Agricultural communication (or agricultural communications) is a field that focuses on communication about agriculture-related information among agricultural stakeholders and between agricultural and non-agricultural stakeholders. Agriculture is broadly defined in this discipline to include not only farming, but also food, fiber (e.g., cotton), animals, rural issues, and natural resources. Agricultural communication is done formally and informally by agricultural extension and is considered related to science communication. However, it has evolved into its own professional field.

By definition, agricultural communicators are science communicators that deal exclusively with the diverse, applied science and business that is agriculture. An agricultural communicator is "expected to bring with him or her a level of specialized knowledge in the agricultural field that typically is not required of the mass communicator". Agricultural communication also addresses all subject areas related to the complex enterprises of food, feed, fiber, renewable energy, natural resource management, rural development and others, locally to globally. Furthermore, it spans all participants, from scientists to consumers - and all stages of those enterprises, from agricultural research and production to processing, marketing, consumption, nutrition and health.

A growing market for agricultural journalists and broadcasters led to the establishment of agricultural journalism and agricultural communication academic disciplines.

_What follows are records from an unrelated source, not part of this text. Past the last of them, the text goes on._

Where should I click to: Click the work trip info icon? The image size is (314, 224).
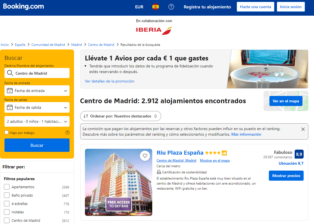pos(67,133)
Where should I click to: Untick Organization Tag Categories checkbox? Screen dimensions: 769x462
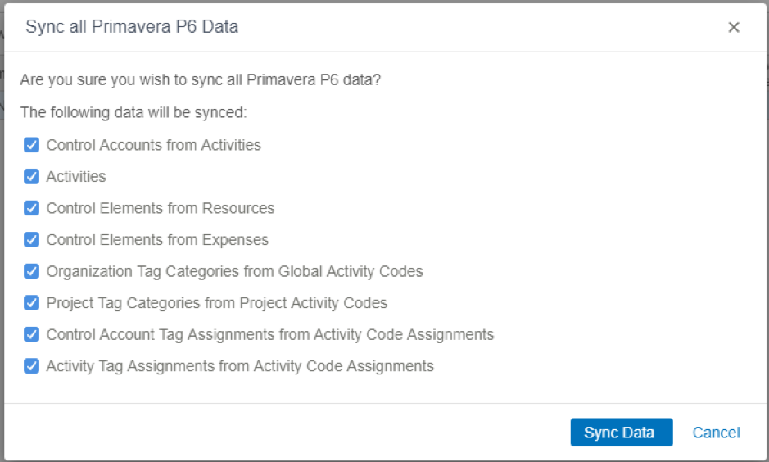point(31,271)
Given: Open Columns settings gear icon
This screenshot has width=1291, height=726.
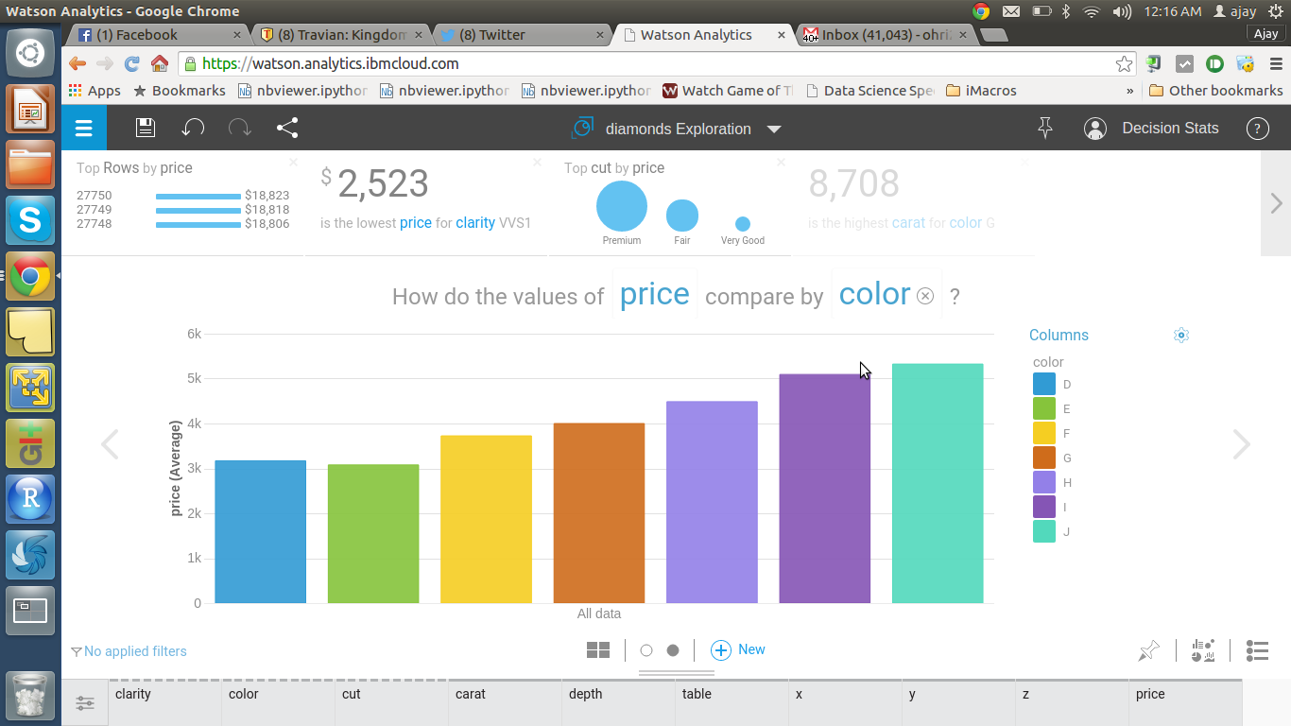Looking at the screenshot, I should 1180,336.
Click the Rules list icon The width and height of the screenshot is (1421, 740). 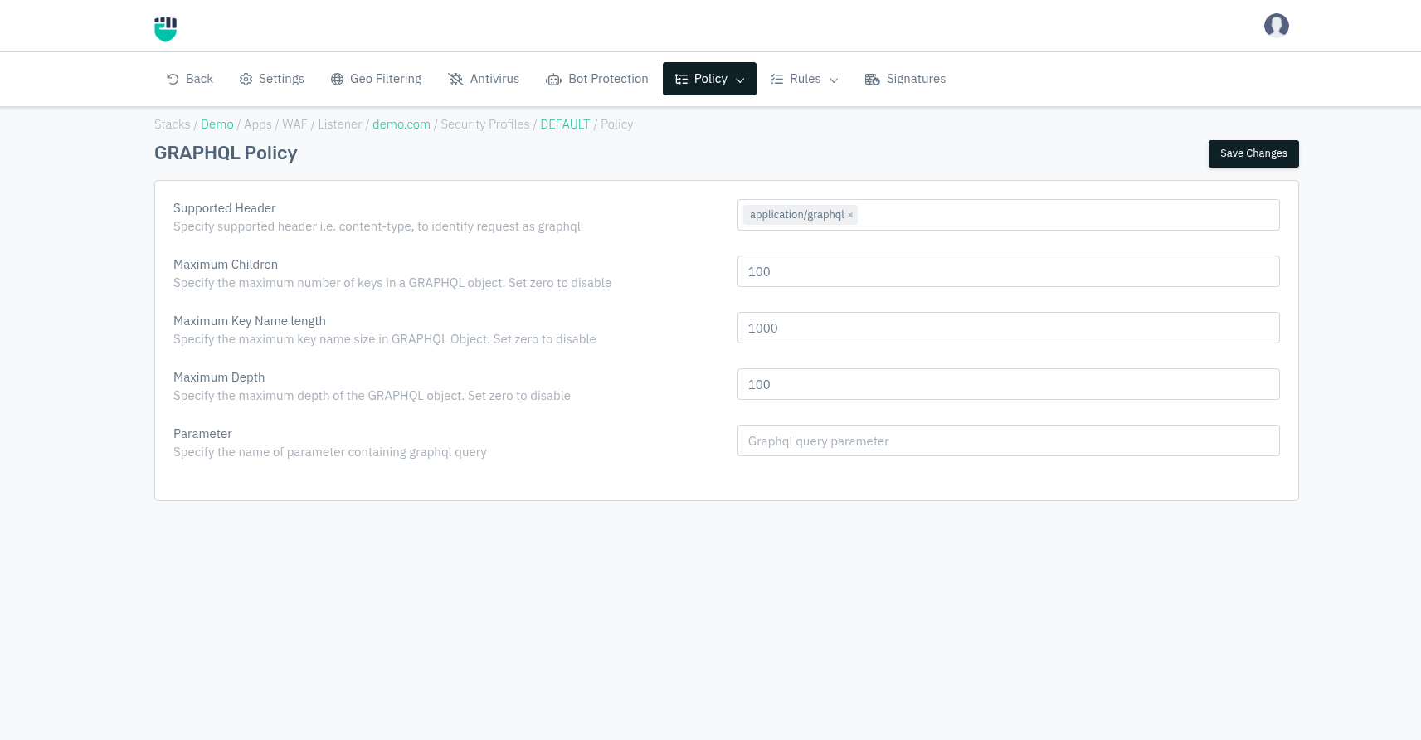776,79
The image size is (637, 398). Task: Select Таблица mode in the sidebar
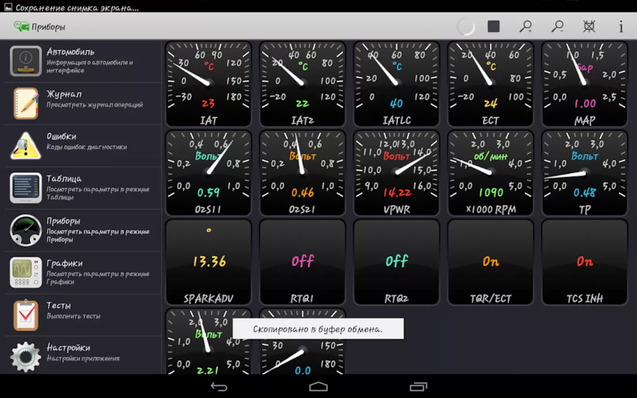click(83, 188)
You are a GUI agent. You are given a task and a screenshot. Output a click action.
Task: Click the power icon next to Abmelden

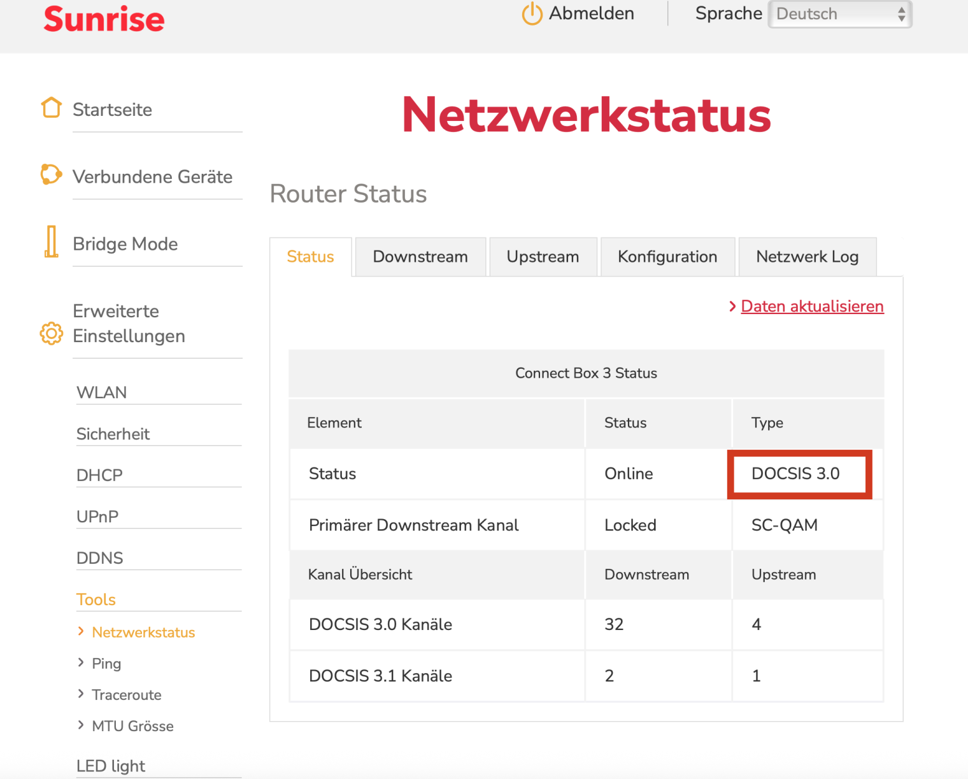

The job market for agricultural communicators includes:
Farm broadcasting
Journalists and editors of agricultural/rural magazines and newspapers
Communication specialist or public relations practitioner for agricultural commodity organizations, businesses, non-profits
Sales representative for agricultural business
Science journalist
Land-grant university communication specialist
Public relations or advertising for firms that specialize in or have agricultural clients

History 
The academic field originated from communication courses that taught students in the agricultural sciences how to communicate. Originally, agricultural journalists were needed to report farm news for a much larger agricultural and rural audience. As people moved from the farm to cities and suburbs, a much greater proportion of the population had less direct knowledge and experience regarding agriculture. While a need still exists for agricultural journalists, an equal, if not greater need exists for agricultural communicators who can act as liaisons between an industry with deeply rooted traditions and values and a public with little to no understanding of how agriculture operates and why it is the way it is.

Research 
The key journal in the field is the Journal of Applied Communications. Researchers have focused on a variety of areas examining consumer attitudes toward agricultural products and practices including genetic engineering and genetically modified food, natural and organic food and production, and food-related risks. Another area of research has been media coverage of agriculture and agricultural issues. Topics have included media coverage of bovine spongiform encephalopathy (mad cow disease), YouTube videos of California Proposition 2 (2008), and television news coverage of food safety scares.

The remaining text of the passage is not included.